Tyrus, die größte Stadt im südlichen Libanon, platzt aus allen Nähten. In der Hafenstadt der Phönizier wohnen nicht nur 180.000 libanesische Staatsbürger. Seit der Vertreibung der Palästinenser nach der Gründung des Staates Israel leben in drei Lagern im Umkreis der Stadt auch 70.000 palästinensische Flüchtlinge. Weitere 50.000 syrische Flüchtlinge haben seit dem Beginn des Bürgerkriegs im Nachbarland vor vier Jahren Zuflucht in Tyrus gefunden. Die Folgen: Seit dem vergangenen Sommer ist das Trinkwasser knapp, Strom gibt es nur noch vier Stunden am Tag. Syrische Kinder stellen mehr als die Hälfte der rund 1400 Grundschüler in der Stadt – für sie wurde eigens eine Nachmittagsschicht eingerichtet.

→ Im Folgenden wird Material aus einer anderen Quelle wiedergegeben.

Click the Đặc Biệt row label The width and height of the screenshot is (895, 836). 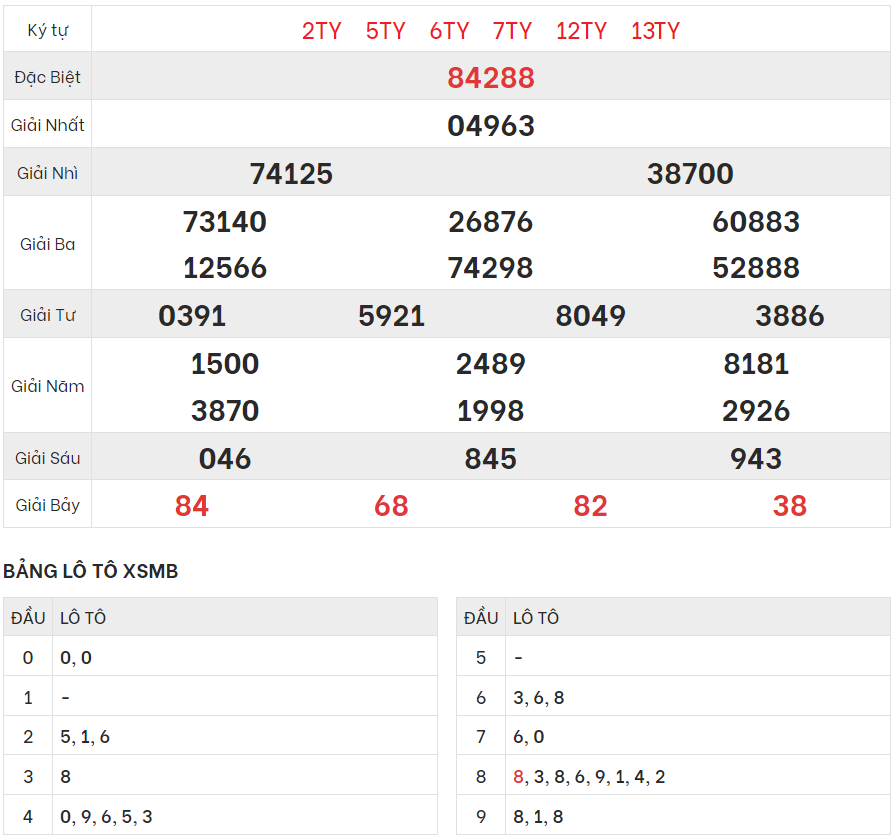pyautogui.click(x=48, y=78)
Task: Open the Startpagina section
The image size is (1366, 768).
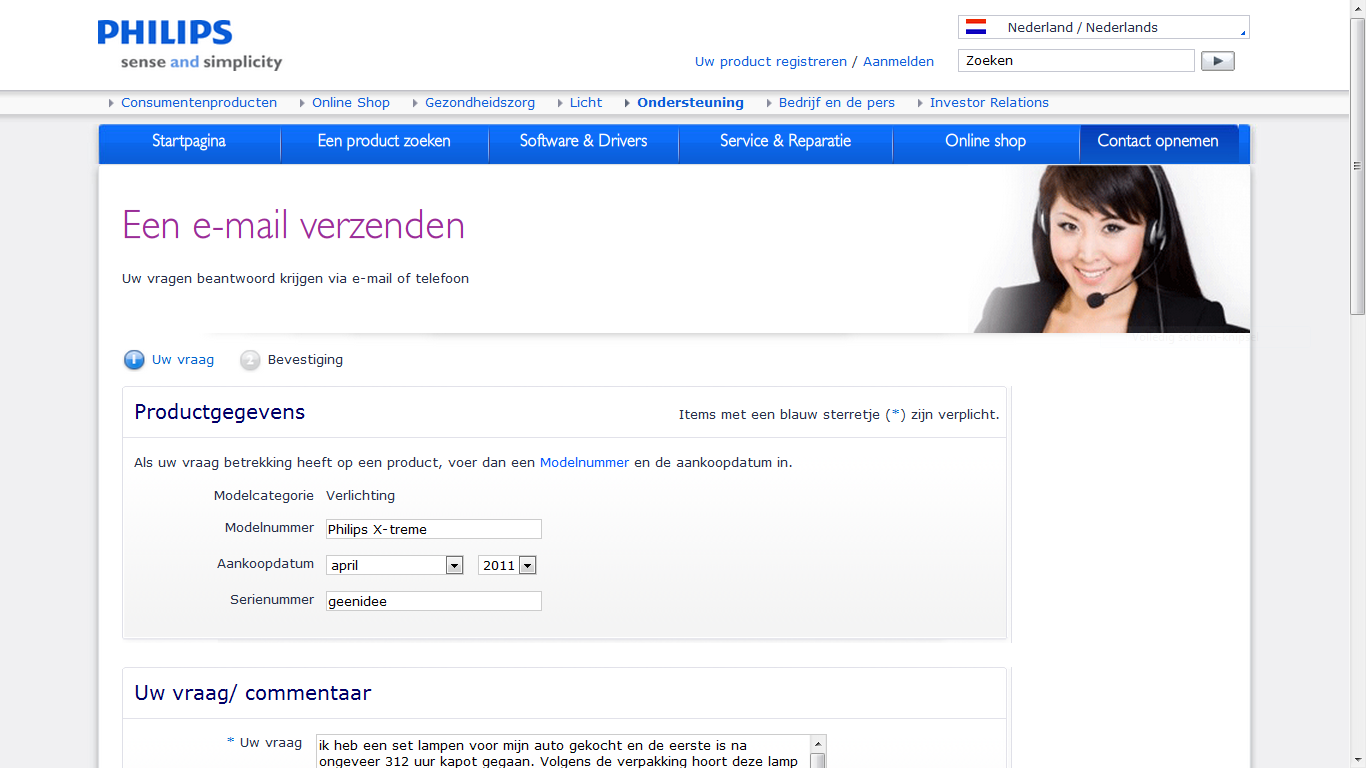Action: [188, 142]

Dennoch entladen sich in der Stadt keine Spannungen. „Wir Libanesen sind wie Kautschuk“, sagt der Bürgermeister Hassan Dabuq in seinem einfachen Büro im zweiten Stock eines unauffälligen Hauses am Rande der Altstadt. „Man schlägt uns, und wir absorbieren jeden Schlag.“ Auch der Arbeitsmarkt scheint die vielen billigen Arbeitskräfte zu absorbieren. In den Geschäften und den 49 Kiosken am langen Sandstrand sind die meisten Verkäufer Syrer, erkennbar an ihrem Dialekt. Sie bedienen auch in den Restaurants. Im Winter arbeiten sie auf dem Bau, im Sommer waren sie auf den Feldern. „Mit den Libanesen stehen die Syrer nicht im Wettbewerb“, sagt der Bürgermeister. Wohl aber mit den Palästinensern. Und die beklagen sich über einen unfairen Wettbewerb. Denn sie müssen sich und ihre Familien allein von dem ernähren, was sie verdienen.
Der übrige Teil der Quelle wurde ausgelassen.